--- SOURCE TEXT ---
= Beginning of Section =
They didn’t do anything special for your birthday. They didn’t remember your anniversary.

And after you invested so much time, they didn’t take your relationship to the next level.

Check, please! This is about the time where you part ways, brush yourself off, and move on.

It may seem like we’re referring to your last romantic relationship, but we’re actually (and very accurately) describing many employers’ relationships with their employees. Unfortunately, it’s not uncommon to come across poor work habits and old traditions that have died hard in manager-employee relationships. Yet management still questions their high turnover rates.

5 tips to stop the employee job hop

Today, employee retention is one of the biggest concerns for executives and management – and so it should be. Losing top talent doesn’t just mean embarking on a difficult recruiting challenge, but it also means a lost investment and new investment.

You get it: retention is critical to success. But the question is: how do you retain top talent? Here are five tips to help you stop the job hop this year at your workplace.

  1. Don’t be afraid of commitment. The key to the most successful relationships is trust. Provide your employees with a sense of security in order to meet one of their most prominent base needs at work. The fact is that most employees won’t last in a workplace where they are fearful for their job and ability to provide for their lifestyles. Show your commitment to your employees by setting long term goals with them.
  2. Wine and dine them. You got the date, but now you want to impress them to keep their interest. Once your employees’ base needs are fulfilled, look into other ways to keep them engaged. A beneficial engagement solution that benefits both your business results and your workforce is a rewards and recognition strategy. Recognizing and rewarding their efforts on a frequent basis reinforces positive behavior that drives business, while fostering a culture of engagement.
  3. Make them feel like they’re the only one. If you don’t feel special, needed or important, would you stay? Old workplace philosophies were based on the ideology that using fear as motivator would make people work harder to keep their jobs. In today’s business, that attitude drives attrition – not retention. Recognize individual accomplishments to make employees like they are significant and important to the organization and the goals of the company.
  4. Take next steps in your relationship. Don’t base promotions or raises on tenure and time. If your employees are exceling, driving results, and exceeding expectations, reward them with career progression opportunities. A clear and accelerated career trajectory is the number one, most important factor to today’s average employee when it comes to retention.
  5. Celebrate accomplishments along the way. Whether it’s a birthday, anniversary, or just a perfectly delivered presentation, take time to recognize accomplishments. Showing your employees that are you interested in their wins and invested in their success aligns them further with the company vision and encourages retention.
= End of Section =
--- DATA SECTION ---
= Beginning of Section =
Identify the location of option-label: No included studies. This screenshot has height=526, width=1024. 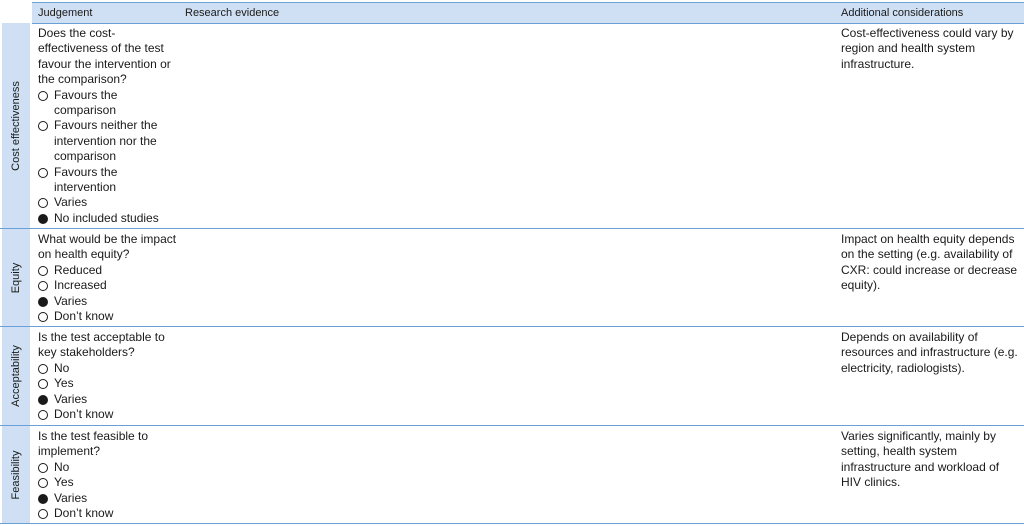
(106, 218).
= End of Section =
--- DIRECTIONS ---
[1] Decide whether each statement agrees with the employee retention text: (a) Promotions should be based on how long a person has worked there. (b) A clear, faster career path is the most important retention factor for today's average employee. (c) In today's business, using fear as a motivator drives retention. Answer yes or no for each, and quote the deciding words.
[2] Reproduce word for word the part of the employee retention text starting with "They didn’t do" and going on through "the next level.".

--- TASK SOLUTIONS ---
[1]
(a) No: "Don’t base promotions or raises on tenure and time."
(b) Yes: "A clear and accelerated career trajectory is the number one, most important factor to today’s average employee when it comes to retention."
(c) No: "In today’s business, that attitude drives attrition – not retention."

[2]
They didn’t do anything special for your birthday. They didn’t remember your anniversary.

And after you invested so much time, they didn’t take your relationship to the next level.